Military spending and domestic deployment
The defence policy review document leaves no doubt about the need for increased financial resources to be devoted to the military to ensure it has the equipment necessary to carry out its expanded role. A section on defence spending notes that the CAF has been resourced with spending levels of 1 percent of GDP for the past decade, before mentioning the commitment made by NATO leaders in 2014 to move towards spending 2 percent of GDP on the military. The Liberals have already committed to increasing military spending by vowing to implement the previous Conservative government’s plan for an additional 1 percent rise in military spending each year for nine successive years beginning in 2017.
The investments will include the purchasing of new weapons systems. The document argues this should potentially include equipment to enable defensive and offensive operations to be carried out in cyberspace and to defend Canadian satellites.
Chief of the defence staff, General Jonathan Vance, is an outspoken advocate of the purchasing of drones, and he has made no secret of the fact that he believes they should be armed. The consultation document explicitly refers to this issue as being a critical matter for debate during the review.

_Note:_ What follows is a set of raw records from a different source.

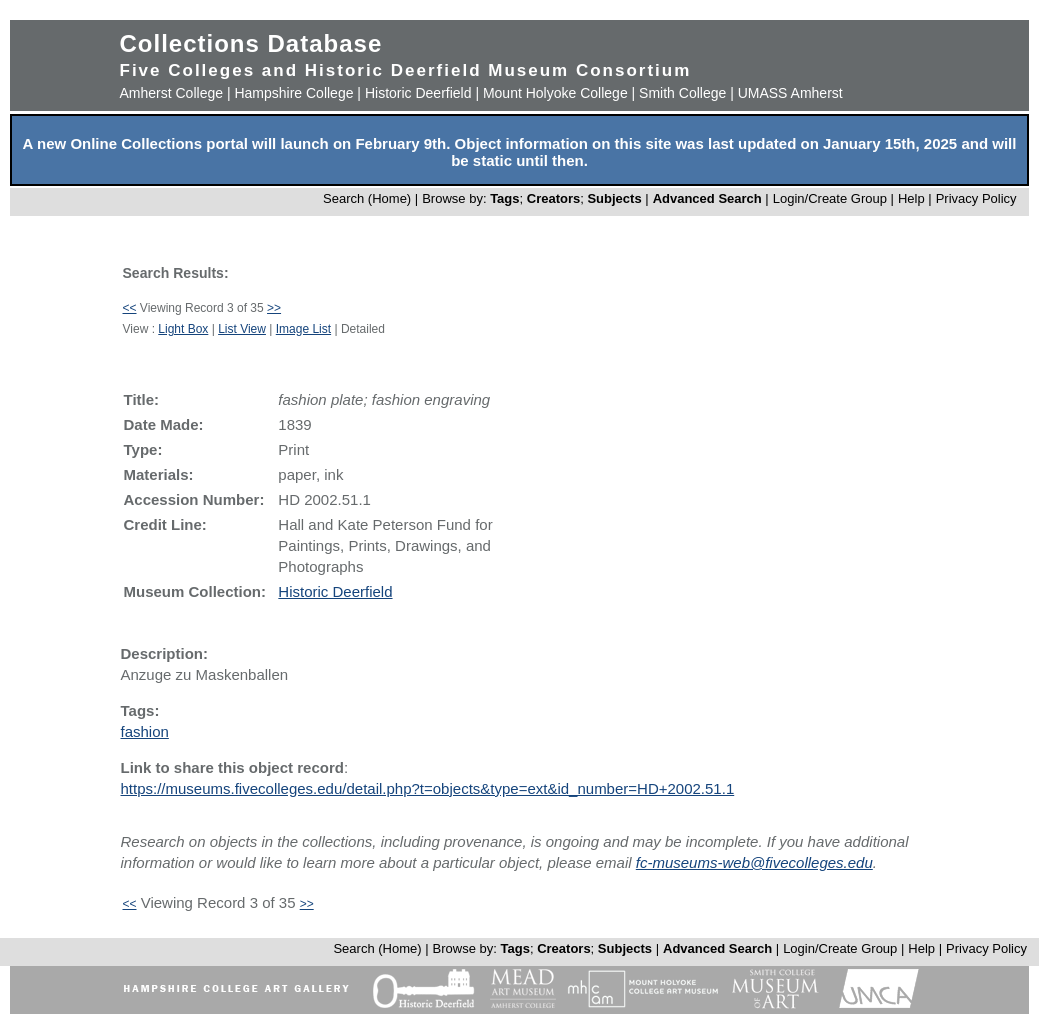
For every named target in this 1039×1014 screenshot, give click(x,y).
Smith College (682, 93)
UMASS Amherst (790, 93)
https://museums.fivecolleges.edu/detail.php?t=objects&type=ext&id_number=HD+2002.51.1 (428, 788)
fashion (145, 731)
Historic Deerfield (418, 93)
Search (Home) (367, 198)
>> (274, 308)
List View (242, 329)
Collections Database (251, 43)
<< (130, 308)
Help (911, 198)
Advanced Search (707, 198)
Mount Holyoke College (555, 93)
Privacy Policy (976, 198)
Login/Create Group (832, 198)
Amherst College (172, 93)
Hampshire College (293, 93)
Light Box (183, 329)
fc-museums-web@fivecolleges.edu (754, 862)
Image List (303, 329)
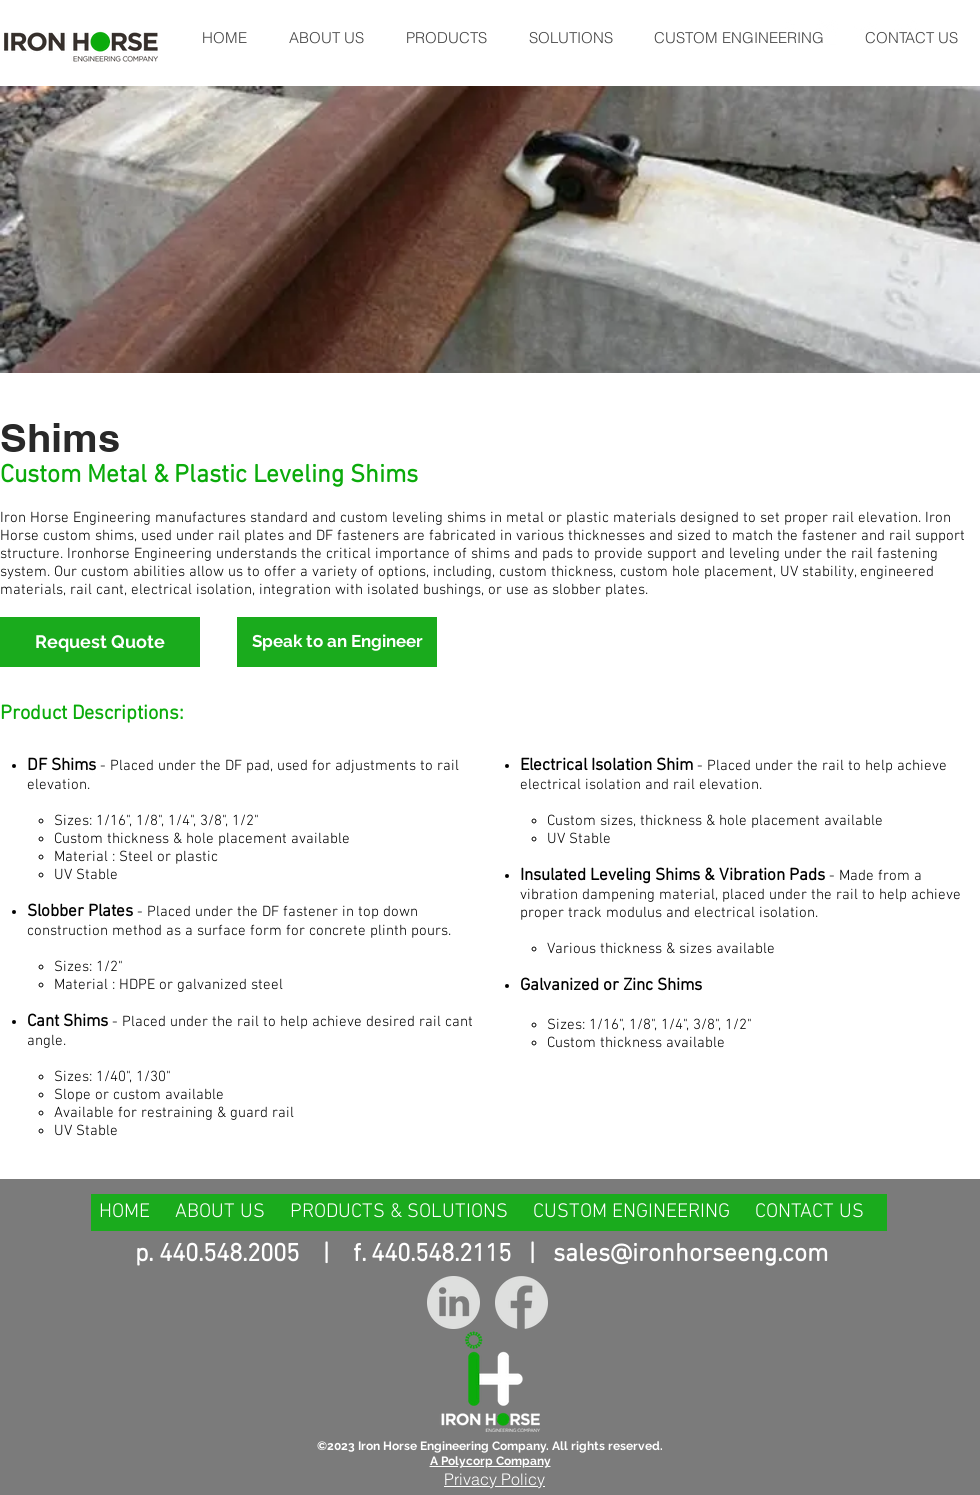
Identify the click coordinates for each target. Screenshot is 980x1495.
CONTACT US (809, 1212)
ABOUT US (220, 1212)
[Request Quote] (100, 642)
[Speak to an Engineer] (337, 642)
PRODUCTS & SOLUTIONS (399, 1212)
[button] (445, 37)
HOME (127, 1212)
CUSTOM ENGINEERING (631, 1212)
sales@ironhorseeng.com (690, 1255)
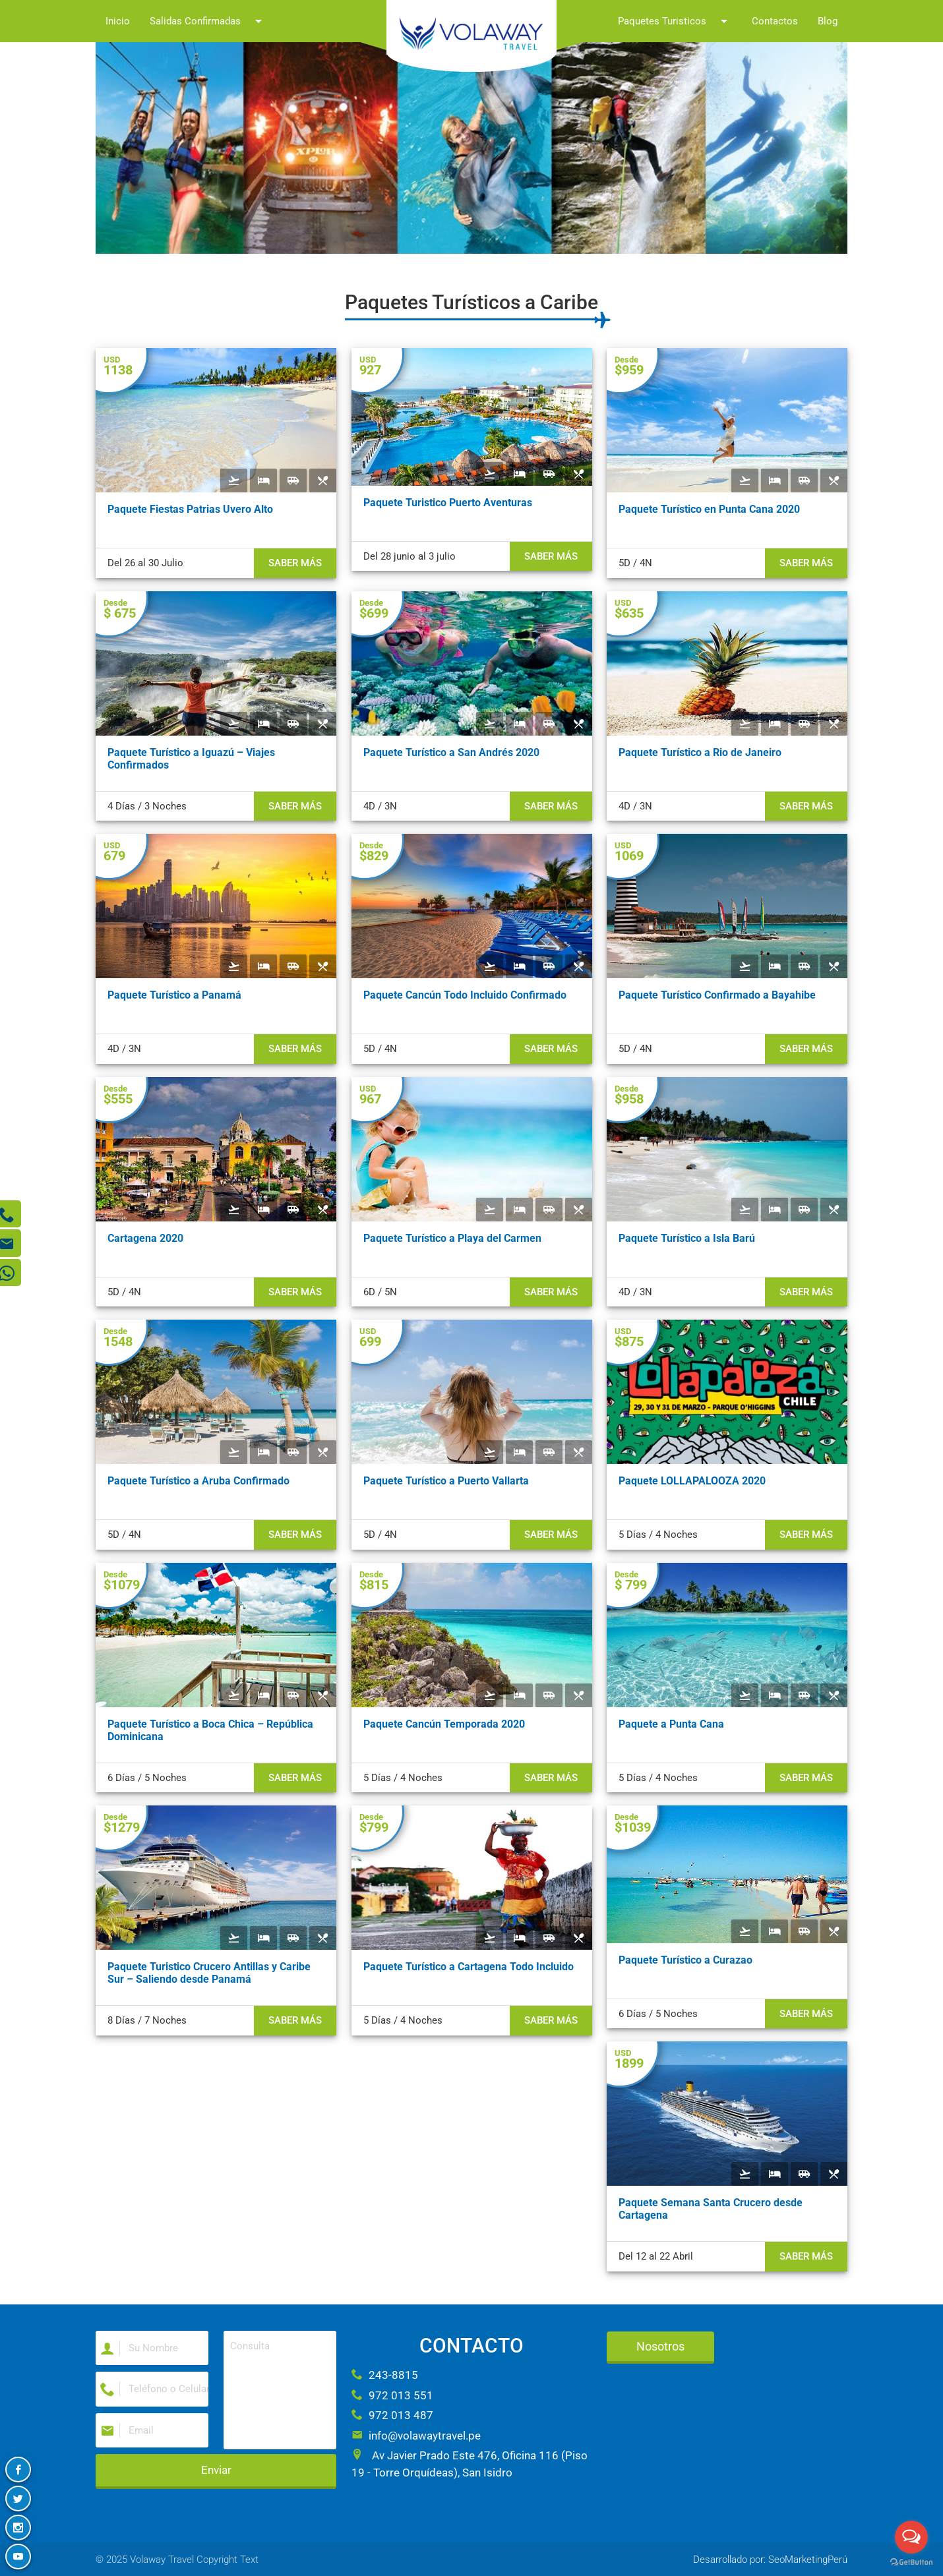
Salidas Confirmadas (208, 21)
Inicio (118, 21)
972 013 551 (392, 2395)
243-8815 (384, 2375)
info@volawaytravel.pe (416, 2435)
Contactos (775, 21)
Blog (827, 21)
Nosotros (660, 2346)
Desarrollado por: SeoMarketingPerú (770, 2559)
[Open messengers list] (911, 2537)
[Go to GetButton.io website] (911, 2562)
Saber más (295, 563)
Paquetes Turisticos (675, 21)
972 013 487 (392, 2415)
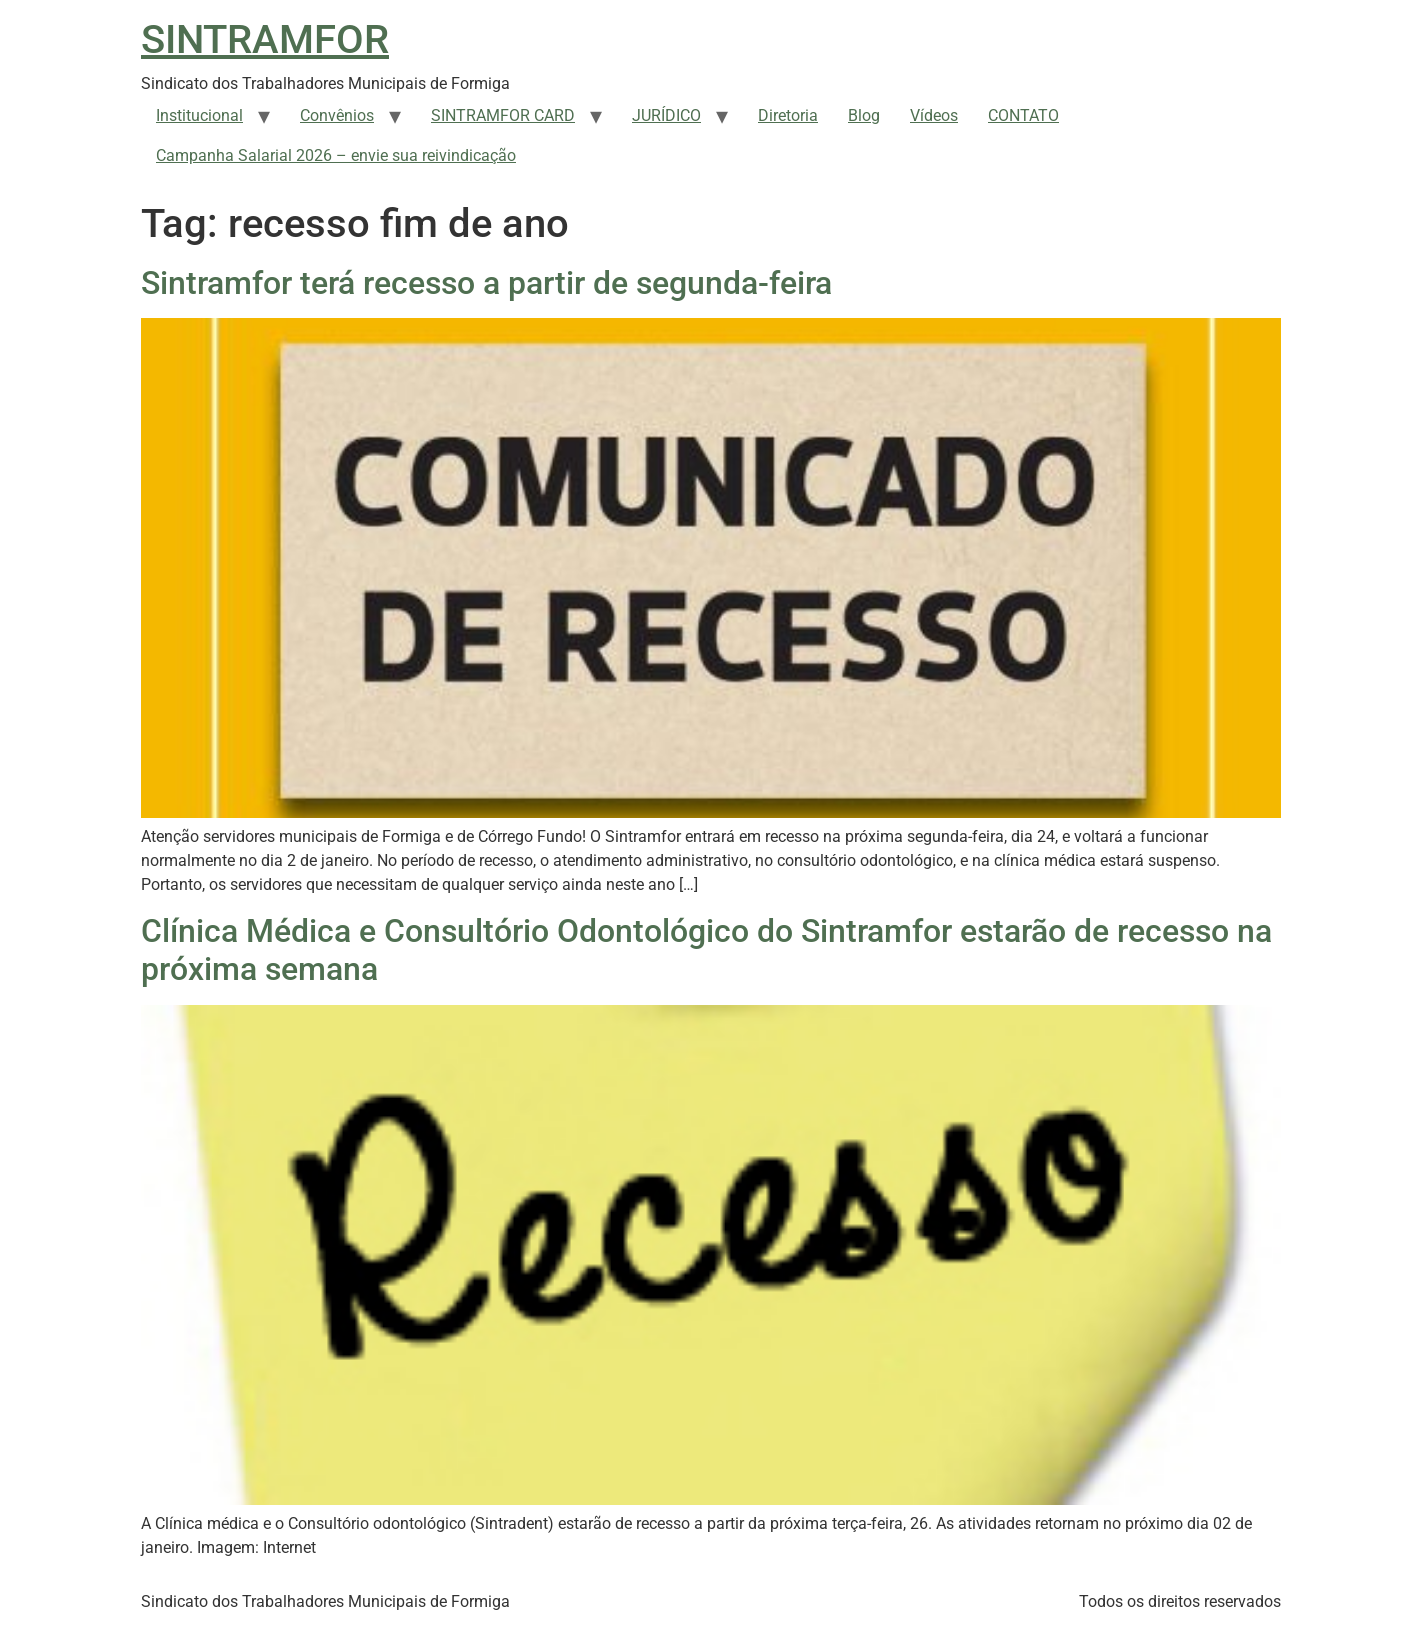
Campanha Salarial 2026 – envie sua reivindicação (336, 155)
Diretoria (788, 115)
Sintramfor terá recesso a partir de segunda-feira (486, 283)
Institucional (199, 115)
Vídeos (934, 115)
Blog (864, 115)
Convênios (337, 115)
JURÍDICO (666, 115)
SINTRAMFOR (265, 39)
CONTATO (1023, 115)
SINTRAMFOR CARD (503, 115)
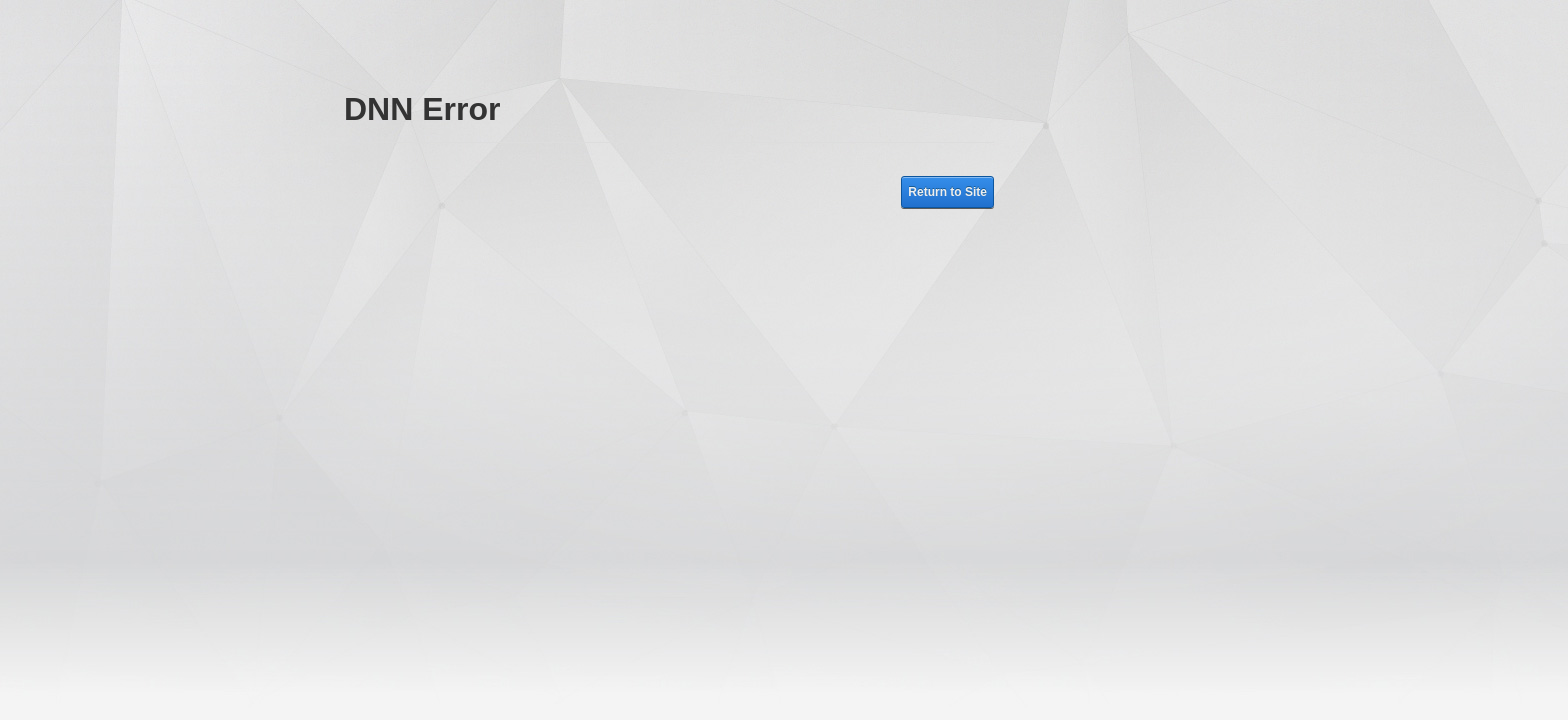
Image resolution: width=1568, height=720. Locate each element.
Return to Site (947, 192)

The procurement process to replace the air force’s fleet of CF-18 fighter jets is under way, and major purchases of sea rescue aircraft, naval destroyers and helicopters are in the works. A strong domestic armaments industry, the paper writes, enables Canada to retain an “agile and combat capable force.”
The increased resources to be made available to the CAF are not only intended for use abroad. The document outlines proposals for expanded armed forces’ deployments within Canada, to assert territorial claims in the Arctic, provide disaster relief, and collaborate with law enforcement in “counter-terrorism” activities. This last point is significant, since the definition of “terrorism” in Canadian law is so broad that political opposition and protest groups can fall under its scope.
The review consultation document ends by emphasizing the scale of operations the ruling elite envisages for the military when it states, “The CAF remain focused on defending Canada and North America and contributing to a wide spectrum of operations globally. However, the security environment has shifted and the time is right to reflect on the CAF’s role domestically, on the continent, and globally, as well as on how the CAF should be resourced and equipped.”